* [EXERCISE DIRECTIONS]: Pick out every line in the entries below that contains the word "screenshot" and copy each one. Case counts.

__________

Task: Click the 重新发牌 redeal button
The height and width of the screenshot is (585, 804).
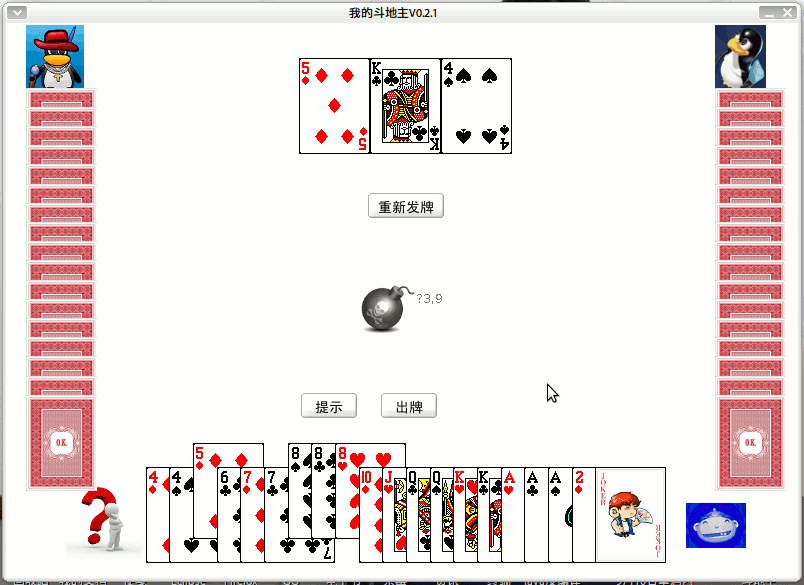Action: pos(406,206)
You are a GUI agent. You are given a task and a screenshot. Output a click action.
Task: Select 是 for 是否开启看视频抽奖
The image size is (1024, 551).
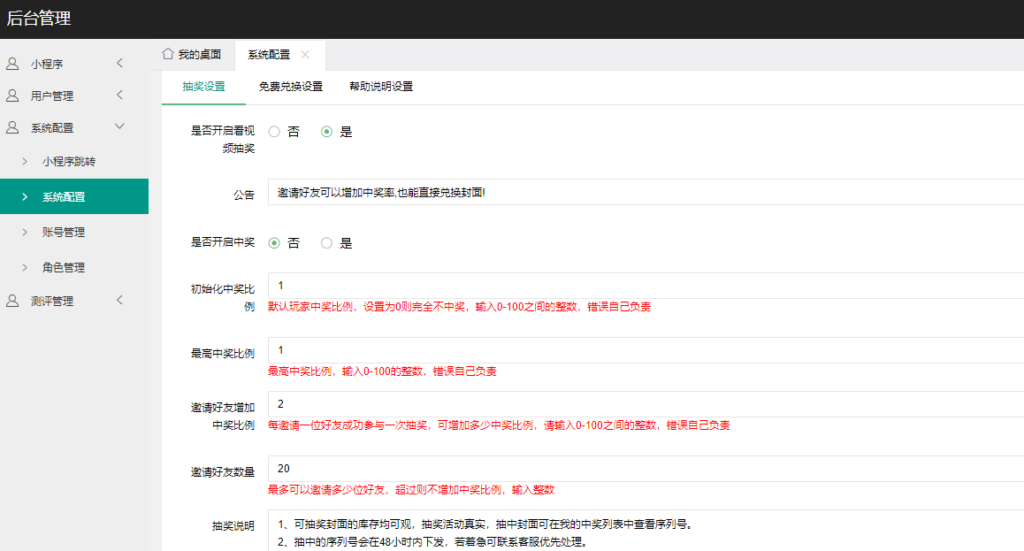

__________

* [FINISHED EXERCISE]:
The height and width of the screenshot is (585, 804).
You are a GUI agent. You are given a task and a screenshot. Output a click action.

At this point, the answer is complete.